When we last spoke, you heard that OpenMP has introduced a Technical Report process to improve its agility at issuing interim specifications, and more importantly to obtain user feedback. We used that process to introduce TR1 for accelerator support. We also released Release Candidate 1 which had 31 feature/defect fixes.

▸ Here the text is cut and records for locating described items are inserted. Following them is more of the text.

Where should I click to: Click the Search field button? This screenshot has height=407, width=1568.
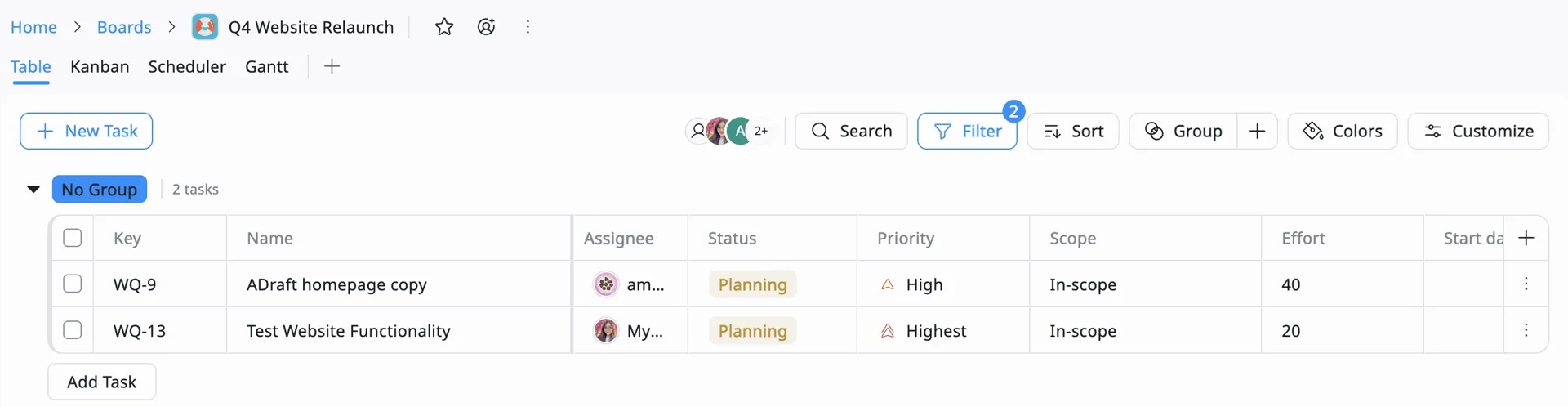click(851, 131)
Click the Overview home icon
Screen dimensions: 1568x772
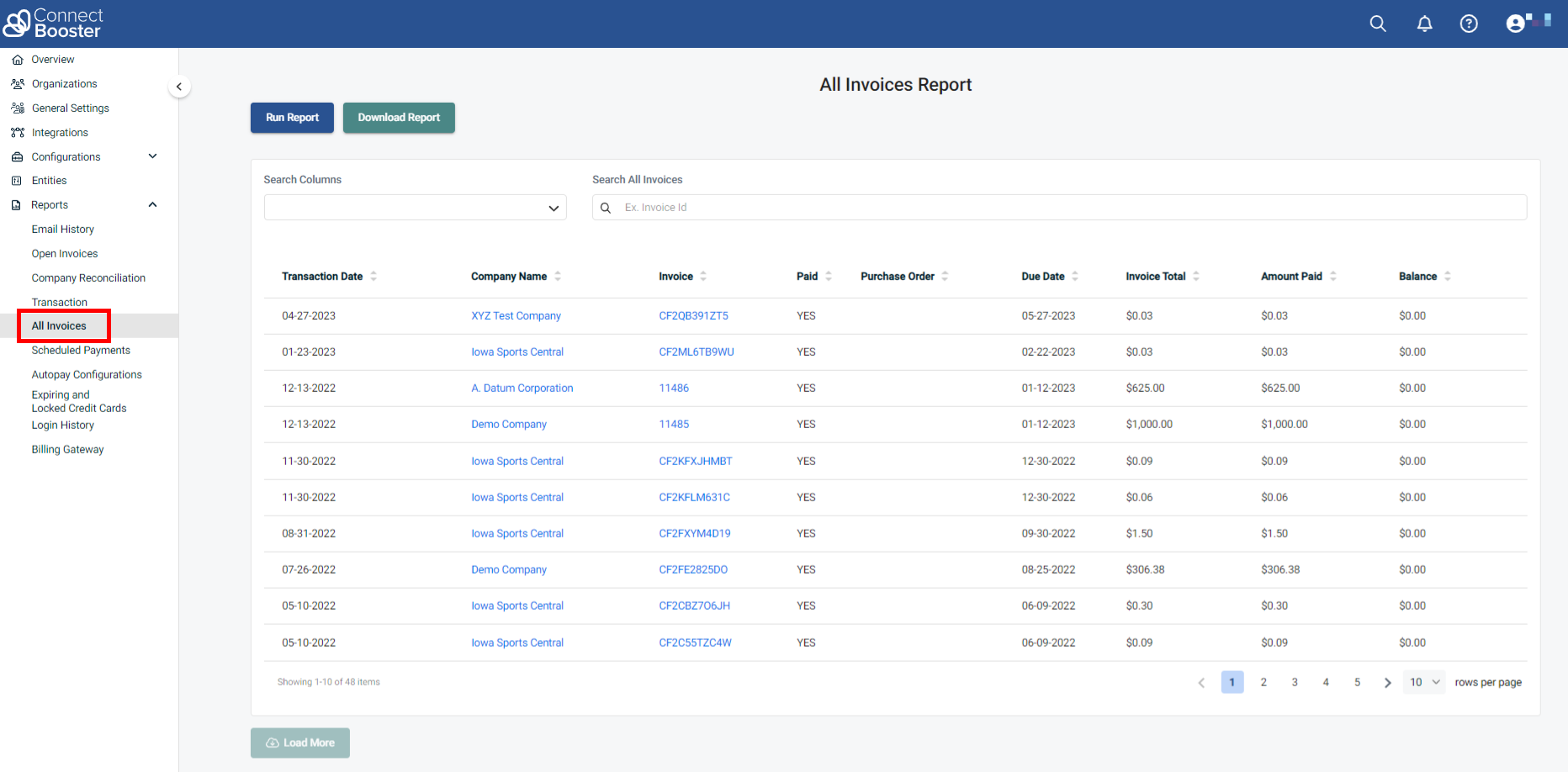(x=18, y=59)
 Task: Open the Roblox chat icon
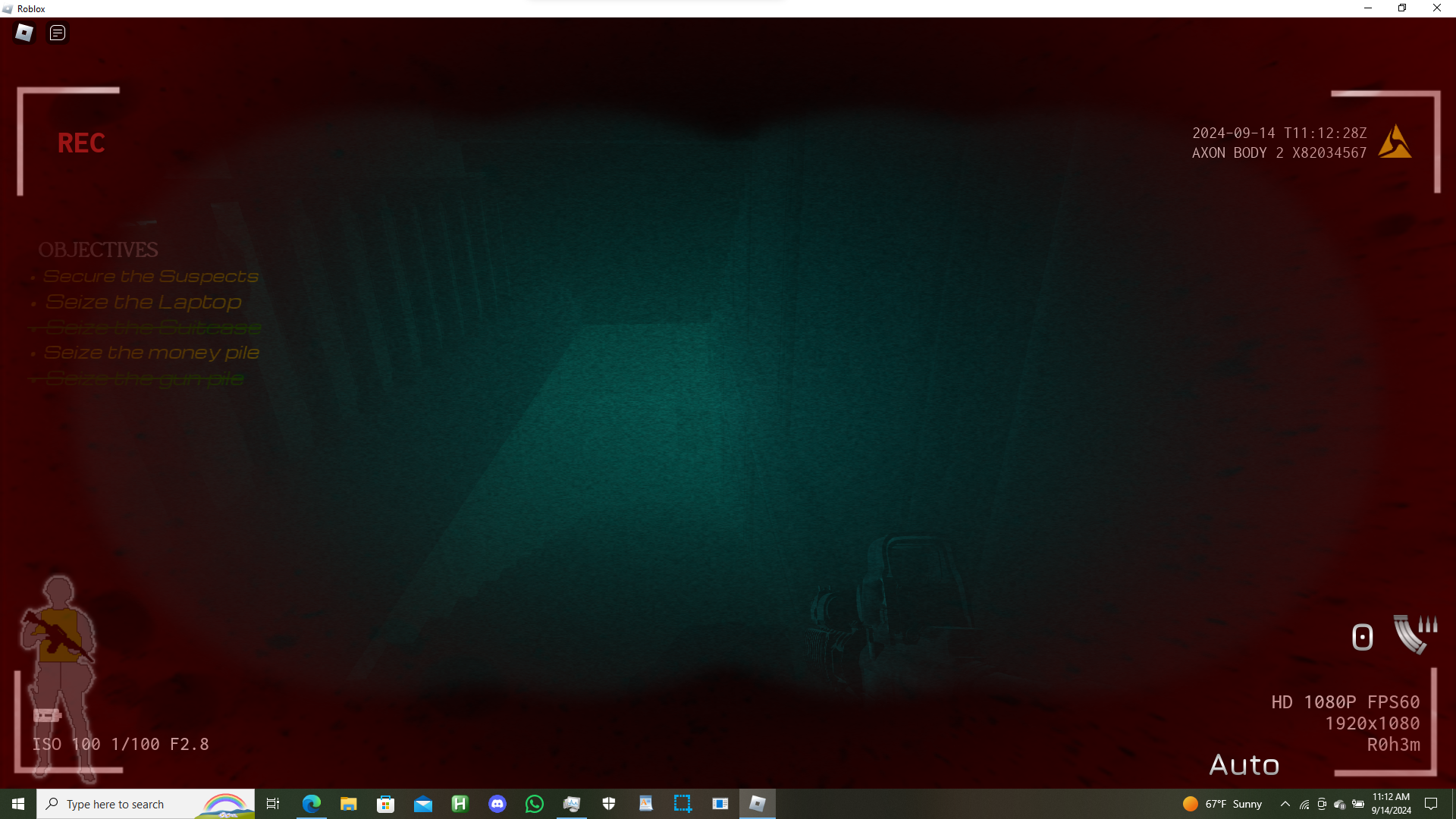(58, 33)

Since then, we had the Houston F2F meeting in January 2013, where we gathered to complete the work of
The outcome of that meeting was Release Candidate 2 which is currently going through public comments, with the potential of being released in June or July as OpenMP 4.0. OpenMP, the de-facto standard for shared memory systems, will extend its reach beyond pure HPC to include embedded systems, real time systems, and accelerators.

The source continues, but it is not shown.